Target position records:
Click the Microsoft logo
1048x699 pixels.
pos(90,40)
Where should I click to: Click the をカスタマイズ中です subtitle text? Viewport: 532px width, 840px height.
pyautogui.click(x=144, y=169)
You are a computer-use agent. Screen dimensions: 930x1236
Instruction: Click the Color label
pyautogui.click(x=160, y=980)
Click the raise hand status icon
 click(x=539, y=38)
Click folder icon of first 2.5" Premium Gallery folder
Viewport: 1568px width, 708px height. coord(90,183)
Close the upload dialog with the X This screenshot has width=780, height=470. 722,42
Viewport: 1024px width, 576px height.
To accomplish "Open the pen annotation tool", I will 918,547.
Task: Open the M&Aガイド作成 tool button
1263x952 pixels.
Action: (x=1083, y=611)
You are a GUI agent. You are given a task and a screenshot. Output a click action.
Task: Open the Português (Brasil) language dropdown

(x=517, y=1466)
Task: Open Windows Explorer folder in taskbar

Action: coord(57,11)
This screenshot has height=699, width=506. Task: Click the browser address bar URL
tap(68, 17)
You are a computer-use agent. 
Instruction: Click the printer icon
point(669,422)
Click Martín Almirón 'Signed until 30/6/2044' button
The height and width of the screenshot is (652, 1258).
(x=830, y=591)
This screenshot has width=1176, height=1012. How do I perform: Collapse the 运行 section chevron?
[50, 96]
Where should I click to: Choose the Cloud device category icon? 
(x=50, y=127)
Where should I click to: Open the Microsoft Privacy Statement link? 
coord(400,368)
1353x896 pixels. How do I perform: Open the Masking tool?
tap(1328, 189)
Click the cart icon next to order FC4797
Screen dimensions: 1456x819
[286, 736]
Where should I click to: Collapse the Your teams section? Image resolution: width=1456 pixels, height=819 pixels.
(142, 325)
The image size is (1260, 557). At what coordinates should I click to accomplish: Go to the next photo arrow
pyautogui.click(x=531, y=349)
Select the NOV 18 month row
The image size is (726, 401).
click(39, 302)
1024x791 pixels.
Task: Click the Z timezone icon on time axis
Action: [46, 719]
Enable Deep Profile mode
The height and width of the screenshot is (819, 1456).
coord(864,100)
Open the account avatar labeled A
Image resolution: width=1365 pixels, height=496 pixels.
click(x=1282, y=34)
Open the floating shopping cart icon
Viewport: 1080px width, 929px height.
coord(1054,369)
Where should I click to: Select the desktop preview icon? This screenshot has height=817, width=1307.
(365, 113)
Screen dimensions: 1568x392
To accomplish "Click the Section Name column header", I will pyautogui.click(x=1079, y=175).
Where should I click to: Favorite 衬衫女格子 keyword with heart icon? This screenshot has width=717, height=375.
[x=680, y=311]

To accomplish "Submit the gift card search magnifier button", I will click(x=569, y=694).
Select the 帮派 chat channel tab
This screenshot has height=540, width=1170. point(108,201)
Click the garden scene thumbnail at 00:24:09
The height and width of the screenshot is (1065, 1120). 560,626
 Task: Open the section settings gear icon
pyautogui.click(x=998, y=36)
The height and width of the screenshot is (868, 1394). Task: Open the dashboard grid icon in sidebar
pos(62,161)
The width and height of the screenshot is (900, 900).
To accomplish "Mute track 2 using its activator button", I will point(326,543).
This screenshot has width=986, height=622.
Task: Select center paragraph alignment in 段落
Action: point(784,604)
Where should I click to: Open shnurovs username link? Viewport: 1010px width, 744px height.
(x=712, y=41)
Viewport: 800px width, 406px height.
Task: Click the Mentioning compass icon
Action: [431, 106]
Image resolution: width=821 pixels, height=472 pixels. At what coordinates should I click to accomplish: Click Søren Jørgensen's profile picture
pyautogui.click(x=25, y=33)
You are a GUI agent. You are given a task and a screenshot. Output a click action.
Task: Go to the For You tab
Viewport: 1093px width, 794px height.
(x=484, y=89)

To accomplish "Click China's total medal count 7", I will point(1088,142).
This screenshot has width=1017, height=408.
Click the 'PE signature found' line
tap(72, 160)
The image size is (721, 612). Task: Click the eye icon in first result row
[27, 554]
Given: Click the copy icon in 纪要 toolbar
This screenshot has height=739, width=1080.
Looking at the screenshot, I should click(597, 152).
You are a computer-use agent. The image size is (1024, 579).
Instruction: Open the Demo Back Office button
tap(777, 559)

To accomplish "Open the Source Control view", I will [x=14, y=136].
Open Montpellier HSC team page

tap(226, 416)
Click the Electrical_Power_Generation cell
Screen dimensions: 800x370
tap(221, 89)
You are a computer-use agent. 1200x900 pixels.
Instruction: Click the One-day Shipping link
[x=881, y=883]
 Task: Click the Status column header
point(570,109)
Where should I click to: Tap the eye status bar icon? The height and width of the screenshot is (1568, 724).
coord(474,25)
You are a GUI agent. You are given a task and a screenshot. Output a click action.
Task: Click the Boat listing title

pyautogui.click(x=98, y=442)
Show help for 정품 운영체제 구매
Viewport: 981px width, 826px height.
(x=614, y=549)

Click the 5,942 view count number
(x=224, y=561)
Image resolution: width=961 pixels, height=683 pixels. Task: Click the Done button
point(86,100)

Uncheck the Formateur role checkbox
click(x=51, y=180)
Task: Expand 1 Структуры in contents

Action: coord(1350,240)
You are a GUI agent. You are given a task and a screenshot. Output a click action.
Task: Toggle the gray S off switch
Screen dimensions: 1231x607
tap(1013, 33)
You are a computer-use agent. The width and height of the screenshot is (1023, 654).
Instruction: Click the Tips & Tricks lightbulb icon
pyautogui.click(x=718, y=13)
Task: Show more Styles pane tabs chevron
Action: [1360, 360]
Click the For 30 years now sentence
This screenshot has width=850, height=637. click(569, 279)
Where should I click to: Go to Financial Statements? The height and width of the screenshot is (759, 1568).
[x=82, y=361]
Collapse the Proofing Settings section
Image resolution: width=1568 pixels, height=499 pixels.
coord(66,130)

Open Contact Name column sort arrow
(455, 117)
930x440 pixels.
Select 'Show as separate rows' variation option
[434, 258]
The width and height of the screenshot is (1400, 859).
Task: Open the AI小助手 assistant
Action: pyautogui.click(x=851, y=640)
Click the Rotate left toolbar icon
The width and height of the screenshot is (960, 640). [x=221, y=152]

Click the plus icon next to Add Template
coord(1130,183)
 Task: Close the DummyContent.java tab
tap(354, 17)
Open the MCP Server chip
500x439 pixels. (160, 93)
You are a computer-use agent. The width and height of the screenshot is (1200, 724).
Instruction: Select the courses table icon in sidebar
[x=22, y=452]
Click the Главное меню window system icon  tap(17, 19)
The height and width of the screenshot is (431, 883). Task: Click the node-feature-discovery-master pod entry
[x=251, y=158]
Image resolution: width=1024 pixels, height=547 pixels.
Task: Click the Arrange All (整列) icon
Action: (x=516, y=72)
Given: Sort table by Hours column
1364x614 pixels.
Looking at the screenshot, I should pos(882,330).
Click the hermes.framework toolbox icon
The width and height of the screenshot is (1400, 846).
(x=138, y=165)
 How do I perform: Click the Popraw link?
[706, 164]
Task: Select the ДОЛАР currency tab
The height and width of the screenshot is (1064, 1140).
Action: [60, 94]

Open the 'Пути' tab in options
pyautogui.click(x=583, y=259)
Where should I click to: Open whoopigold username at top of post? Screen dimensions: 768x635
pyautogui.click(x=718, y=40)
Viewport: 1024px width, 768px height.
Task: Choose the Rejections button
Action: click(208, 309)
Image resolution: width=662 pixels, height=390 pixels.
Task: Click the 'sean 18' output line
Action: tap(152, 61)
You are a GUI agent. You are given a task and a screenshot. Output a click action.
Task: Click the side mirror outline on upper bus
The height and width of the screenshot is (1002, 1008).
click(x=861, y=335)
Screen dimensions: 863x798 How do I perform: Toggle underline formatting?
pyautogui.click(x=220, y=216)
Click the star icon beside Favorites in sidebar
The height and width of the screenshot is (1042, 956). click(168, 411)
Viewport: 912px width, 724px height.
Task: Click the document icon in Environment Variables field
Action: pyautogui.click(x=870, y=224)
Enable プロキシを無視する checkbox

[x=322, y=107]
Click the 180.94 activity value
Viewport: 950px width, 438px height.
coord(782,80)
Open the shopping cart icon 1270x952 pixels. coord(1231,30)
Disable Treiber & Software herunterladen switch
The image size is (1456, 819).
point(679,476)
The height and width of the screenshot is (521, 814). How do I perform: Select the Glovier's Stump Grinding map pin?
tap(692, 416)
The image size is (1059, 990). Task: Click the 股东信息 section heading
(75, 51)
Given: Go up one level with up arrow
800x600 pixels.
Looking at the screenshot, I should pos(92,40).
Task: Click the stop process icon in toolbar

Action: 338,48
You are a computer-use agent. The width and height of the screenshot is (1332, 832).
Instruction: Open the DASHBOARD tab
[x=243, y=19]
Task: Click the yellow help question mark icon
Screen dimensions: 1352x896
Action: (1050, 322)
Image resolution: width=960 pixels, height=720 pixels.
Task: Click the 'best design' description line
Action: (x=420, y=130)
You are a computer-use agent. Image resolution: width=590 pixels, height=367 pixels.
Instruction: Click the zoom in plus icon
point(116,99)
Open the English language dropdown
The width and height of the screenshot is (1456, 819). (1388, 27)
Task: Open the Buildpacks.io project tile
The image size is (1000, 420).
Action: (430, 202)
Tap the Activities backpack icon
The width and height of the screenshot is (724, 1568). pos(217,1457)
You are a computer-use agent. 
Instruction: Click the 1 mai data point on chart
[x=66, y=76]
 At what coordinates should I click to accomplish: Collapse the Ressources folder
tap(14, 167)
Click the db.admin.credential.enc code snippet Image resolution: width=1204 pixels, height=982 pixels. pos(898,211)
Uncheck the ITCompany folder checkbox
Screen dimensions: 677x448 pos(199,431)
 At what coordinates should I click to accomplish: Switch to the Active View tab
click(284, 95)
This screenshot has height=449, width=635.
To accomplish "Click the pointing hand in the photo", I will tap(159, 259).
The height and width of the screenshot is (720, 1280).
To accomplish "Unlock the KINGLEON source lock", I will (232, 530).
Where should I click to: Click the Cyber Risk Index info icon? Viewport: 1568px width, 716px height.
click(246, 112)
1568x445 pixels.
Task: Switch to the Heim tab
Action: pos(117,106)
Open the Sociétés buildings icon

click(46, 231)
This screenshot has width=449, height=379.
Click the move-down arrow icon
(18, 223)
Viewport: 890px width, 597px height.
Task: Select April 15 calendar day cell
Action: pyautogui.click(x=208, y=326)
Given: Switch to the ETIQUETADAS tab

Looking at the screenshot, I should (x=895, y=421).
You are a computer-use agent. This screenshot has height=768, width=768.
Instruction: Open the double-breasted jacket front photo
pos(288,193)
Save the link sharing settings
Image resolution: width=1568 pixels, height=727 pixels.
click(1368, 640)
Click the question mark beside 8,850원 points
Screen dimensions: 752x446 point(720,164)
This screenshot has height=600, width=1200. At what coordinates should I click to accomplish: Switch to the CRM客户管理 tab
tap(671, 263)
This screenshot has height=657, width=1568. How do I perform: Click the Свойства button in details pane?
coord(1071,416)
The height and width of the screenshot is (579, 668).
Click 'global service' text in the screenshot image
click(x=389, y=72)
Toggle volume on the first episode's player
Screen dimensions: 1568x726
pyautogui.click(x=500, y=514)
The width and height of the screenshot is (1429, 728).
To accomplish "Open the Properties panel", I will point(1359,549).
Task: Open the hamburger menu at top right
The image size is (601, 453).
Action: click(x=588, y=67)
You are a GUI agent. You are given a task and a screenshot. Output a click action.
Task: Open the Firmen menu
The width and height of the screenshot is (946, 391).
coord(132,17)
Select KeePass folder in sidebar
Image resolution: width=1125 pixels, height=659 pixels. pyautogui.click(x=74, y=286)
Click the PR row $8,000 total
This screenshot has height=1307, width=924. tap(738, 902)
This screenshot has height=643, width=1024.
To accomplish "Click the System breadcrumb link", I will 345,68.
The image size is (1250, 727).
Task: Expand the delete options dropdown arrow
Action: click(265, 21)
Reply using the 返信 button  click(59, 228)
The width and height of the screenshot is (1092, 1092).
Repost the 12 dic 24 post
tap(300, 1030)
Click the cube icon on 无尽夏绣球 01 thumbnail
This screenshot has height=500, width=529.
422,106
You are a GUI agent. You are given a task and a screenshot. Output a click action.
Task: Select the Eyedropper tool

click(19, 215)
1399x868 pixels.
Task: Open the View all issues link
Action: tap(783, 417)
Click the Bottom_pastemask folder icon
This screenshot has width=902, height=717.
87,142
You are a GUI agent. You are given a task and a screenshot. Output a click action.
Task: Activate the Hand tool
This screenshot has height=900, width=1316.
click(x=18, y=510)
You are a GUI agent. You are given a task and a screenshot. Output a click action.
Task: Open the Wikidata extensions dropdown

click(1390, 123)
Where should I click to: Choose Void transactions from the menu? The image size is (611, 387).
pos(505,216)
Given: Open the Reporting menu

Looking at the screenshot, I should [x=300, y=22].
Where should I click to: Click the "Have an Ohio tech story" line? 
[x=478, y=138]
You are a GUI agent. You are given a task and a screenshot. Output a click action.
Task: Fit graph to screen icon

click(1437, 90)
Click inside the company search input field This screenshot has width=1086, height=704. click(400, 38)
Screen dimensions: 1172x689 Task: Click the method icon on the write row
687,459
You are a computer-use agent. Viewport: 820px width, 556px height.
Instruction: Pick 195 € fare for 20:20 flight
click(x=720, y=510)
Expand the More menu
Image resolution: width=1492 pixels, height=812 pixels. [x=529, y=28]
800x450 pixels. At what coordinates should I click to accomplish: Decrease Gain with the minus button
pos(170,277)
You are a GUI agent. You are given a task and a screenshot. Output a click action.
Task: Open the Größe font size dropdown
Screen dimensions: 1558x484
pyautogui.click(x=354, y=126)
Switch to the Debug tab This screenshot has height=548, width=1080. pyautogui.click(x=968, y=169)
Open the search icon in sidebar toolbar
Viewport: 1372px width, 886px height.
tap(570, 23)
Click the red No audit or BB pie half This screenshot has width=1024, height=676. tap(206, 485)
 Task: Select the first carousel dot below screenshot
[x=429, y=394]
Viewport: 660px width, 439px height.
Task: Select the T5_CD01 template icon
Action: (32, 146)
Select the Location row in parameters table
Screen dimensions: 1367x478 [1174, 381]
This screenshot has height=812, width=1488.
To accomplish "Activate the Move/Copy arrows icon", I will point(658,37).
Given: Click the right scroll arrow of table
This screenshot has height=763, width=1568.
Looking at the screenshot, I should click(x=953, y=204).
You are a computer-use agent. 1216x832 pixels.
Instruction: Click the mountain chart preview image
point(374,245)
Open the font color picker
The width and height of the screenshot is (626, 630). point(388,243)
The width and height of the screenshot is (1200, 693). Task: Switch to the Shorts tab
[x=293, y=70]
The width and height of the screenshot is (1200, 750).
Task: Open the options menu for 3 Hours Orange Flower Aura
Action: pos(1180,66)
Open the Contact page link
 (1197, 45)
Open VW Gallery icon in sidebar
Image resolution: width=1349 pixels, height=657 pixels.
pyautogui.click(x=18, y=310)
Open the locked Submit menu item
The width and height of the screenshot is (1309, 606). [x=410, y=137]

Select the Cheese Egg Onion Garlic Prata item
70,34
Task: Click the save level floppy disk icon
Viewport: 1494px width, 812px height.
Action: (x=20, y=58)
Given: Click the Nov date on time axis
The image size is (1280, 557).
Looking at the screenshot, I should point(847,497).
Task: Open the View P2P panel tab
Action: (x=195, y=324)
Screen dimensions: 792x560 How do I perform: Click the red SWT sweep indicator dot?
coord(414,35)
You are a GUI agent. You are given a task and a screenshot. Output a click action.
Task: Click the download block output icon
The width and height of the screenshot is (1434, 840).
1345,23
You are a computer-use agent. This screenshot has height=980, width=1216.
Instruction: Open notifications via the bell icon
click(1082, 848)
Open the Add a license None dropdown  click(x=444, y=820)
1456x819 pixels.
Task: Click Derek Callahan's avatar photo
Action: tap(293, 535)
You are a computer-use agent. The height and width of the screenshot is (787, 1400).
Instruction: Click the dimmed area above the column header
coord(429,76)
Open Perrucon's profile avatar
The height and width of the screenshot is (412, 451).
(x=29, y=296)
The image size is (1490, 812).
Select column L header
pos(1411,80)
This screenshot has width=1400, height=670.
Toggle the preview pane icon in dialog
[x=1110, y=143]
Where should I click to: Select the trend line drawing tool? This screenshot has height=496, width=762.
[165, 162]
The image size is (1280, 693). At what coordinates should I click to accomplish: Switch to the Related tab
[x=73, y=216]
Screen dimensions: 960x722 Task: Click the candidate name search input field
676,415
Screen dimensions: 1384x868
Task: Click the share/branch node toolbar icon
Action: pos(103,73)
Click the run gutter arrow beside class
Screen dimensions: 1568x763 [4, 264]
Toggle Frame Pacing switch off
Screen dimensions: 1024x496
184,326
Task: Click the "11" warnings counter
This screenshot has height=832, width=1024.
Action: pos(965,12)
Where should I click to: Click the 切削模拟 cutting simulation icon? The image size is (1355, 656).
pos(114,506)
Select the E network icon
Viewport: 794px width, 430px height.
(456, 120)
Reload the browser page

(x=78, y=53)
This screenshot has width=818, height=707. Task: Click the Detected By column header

Exercise requirements: Arrange the lines of the records from the start through the line containing "Close the upload" as a numbered list, leaving out any blank lines.

The answer:
1. Click the Microsoft logo
2. 1048x699 pixels.
3. pos(90,40)
4. Where should I click to: Click the をカスタマイズ中です subtitle text? Viewport: 532px width, 840px height.
5. pyautogui.click(x=144, y=169)
6. You are a computer-use agent. Screen dimensions: 930x1236
7. Instruction: Click the Color label
8. pyautogui.click(x=160, y=980)
9. Click the raise hand status icon
10.  click(x=539, y=38)
11. Click folder icon of first 2.5" Premium Gallery folder
12. Viewport: 1568px width, 708px height. coord(90,183)
13. Close the upload dialog with the X This screenshot has width=780, height=470. 722,42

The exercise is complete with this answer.